With that in mind, It’s Complicated becomes much more interesting than it first appears. The story follows Jane (Meryl Streep, fabulous as ever) a 60-ish divorcee who runs a glamorous bakery business and feels the inexplicable need to expand her already enormous kitchen. Alec Baldwin is Jake, her ex, who is unhappily re-married to a much younger and more annoying woman (Lake Bell). The two are brought together by their son’s college graduation, during which they both become aware that the spark that brought them together hasn’t quite gone out. They have a drunken tryst in a chic Manhattan hotel before everyone heads back to verdant California, where things are supposed to get back to normal.
They don’t, of course, and things get complicated indeed when Jane and Jake start sneaking around. Even as her attraction to her milquetoast architect Adam (Steve Martin) grows, Jane finds she can’t tear herself away from Jake, even when he misses dates and invades her privacy.
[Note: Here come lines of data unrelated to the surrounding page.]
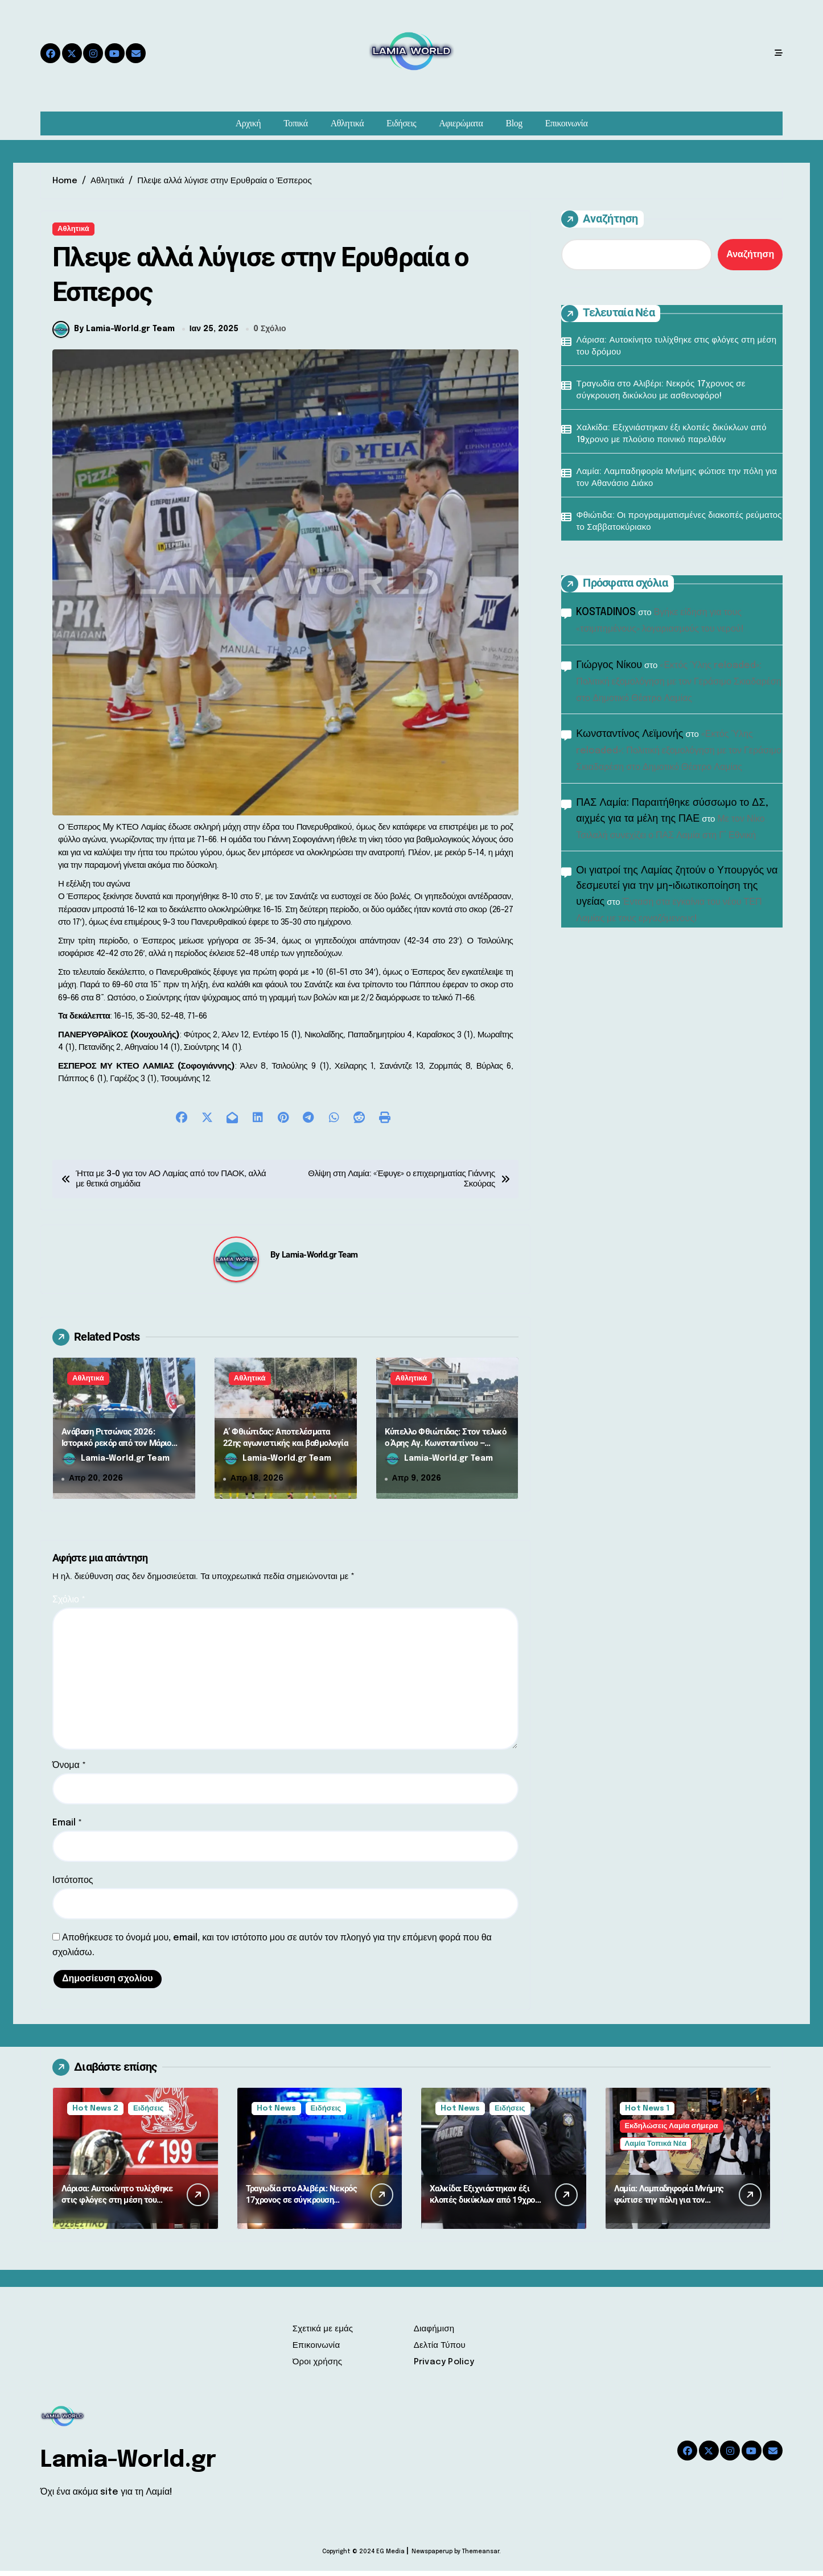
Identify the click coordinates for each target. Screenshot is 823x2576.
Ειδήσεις (401, 123)
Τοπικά (295, 123)
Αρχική (248, 123)
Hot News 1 (647, 2113)
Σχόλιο (68, 1605)
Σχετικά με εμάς (323, 2334)
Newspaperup (432, 2556)
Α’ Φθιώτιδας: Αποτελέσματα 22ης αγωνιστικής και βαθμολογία (285, 1442)
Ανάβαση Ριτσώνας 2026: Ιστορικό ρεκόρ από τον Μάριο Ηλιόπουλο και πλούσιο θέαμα (116, 1448)
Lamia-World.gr (128, 2465)
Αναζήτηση (599, 219)
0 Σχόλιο (269, 334)
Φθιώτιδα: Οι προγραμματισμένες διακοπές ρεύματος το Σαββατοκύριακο (679, 521)
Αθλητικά (347, 123)
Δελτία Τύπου (440, 2350)
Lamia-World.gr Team (320, 1260)
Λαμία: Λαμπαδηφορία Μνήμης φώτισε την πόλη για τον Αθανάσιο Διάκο (677, 477)
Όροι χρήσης (318, 2367)
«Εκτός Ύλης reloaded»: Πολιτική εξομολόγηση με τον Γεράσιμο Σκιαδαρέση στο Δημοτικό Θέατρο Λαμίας (678, 682)
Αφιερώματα (461, 123)
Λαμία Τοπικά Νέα (655, 2149)
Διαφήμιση (434, 2334)
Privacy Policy (444, 2367)
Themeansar (480, 2556)
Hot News (276, 2113)
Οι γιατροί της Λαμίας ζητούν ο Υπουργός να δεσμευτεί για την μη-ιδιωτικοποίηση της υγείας (676, 886)
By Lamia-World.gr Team (113, 334)
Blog (514, 123)
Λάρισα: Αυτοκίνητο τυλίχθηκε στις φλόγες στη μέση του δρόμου (677, 346)
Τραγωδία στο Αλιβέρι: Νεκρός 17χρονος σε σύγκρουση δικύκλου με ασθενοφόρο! (661, 390)
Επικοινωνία (566, 123)
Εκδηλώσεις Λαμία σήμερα (671, 2131)
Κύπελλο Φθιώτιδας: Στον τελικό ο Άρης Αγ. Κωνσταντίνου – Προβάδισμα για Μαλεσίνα (446, 1448)
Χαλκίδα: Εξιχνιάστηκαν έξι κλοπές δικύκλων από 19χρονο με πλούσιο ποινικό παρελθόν (672, 433)
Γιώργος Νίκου (609, 665)
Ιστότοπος (72, 1885)
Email (67, 1828)
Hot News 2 (95, 2113)
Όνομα (69, 1770)
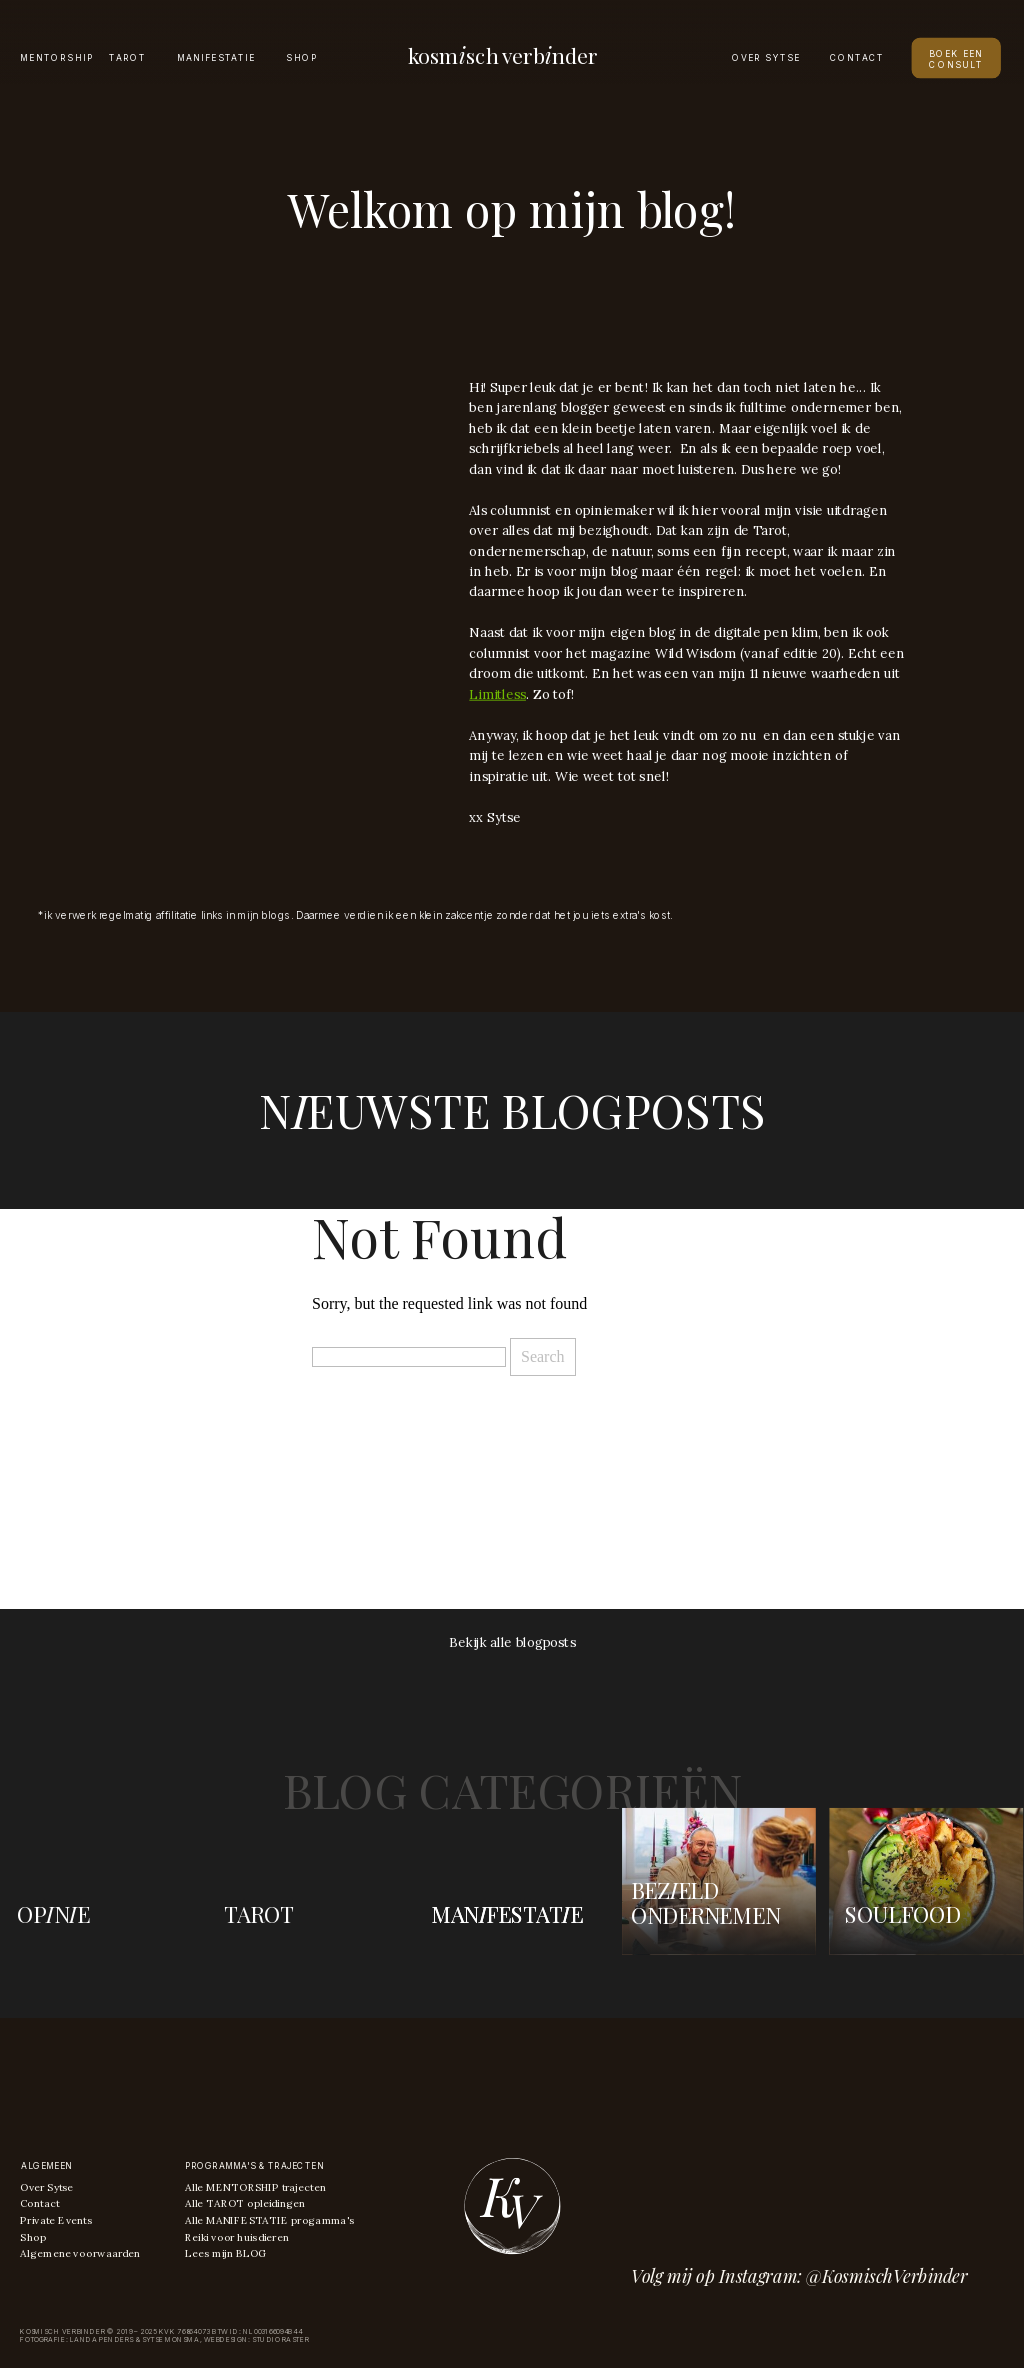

Eventually things come to a head and Jane throws Jake out for good, but not before they share a last wistful moment on a garden bench (her garden is even more preposterous than her kitchen). For all their sophomoric shenanigans, the last parting of Jane and Jake is surprisingly…adult. The film ends with Jane and Adam restarting their relationship as her house—an analogy for her life—gets ready to expand.
What makes It’s Complicated interesting is the fact that it maintains a staunchly middle-aged perspective most of the time—possible exceptions include Jane’s get-togethers with her other middle-aged friends, which feel completely contrived and uncomfortable. For example, Jake’s new wife Agness is obsessed with getting pregnant, and her attention to fertility and associated matters is portrayed as maniacal. Jane’s three adult children, on the other hand, are blond, beautiful, and pretty much self-sufficient. Jane represents the best things about aging—the Good Life—while Agness, with her pretentiously spelled name, represents the worst of being young.
As with all of Meyers’ movies, this film takes place in a totally unrealistic fantasy world. Everyone drives a nice car and has a huge house, and there’s not a non-White person to be seen. It’s like recession porn; for 90 minutes, you can immerse yourself in a living Pottery Barn commercial, where none of the characters ever has to worry about petty things like health insurance or making rent. But perhaps this backdrop is necessary in order to keep the film’s focus on bending the Hollywood rules about aging. Meyers seems to think that if we’re going to confront such an enormous taboo as Sex after Sixty, having the characters decked out in Brooks Brothers and Eileen Fisher might make it a little more palatable. However, for all its faults, it’s hard to remember the last time an older woman was portrayed in such a positive way outside of another Nancy Meyers movie—that alone makes It’s Complicated worth seeing. Just don’t watch it with your parents.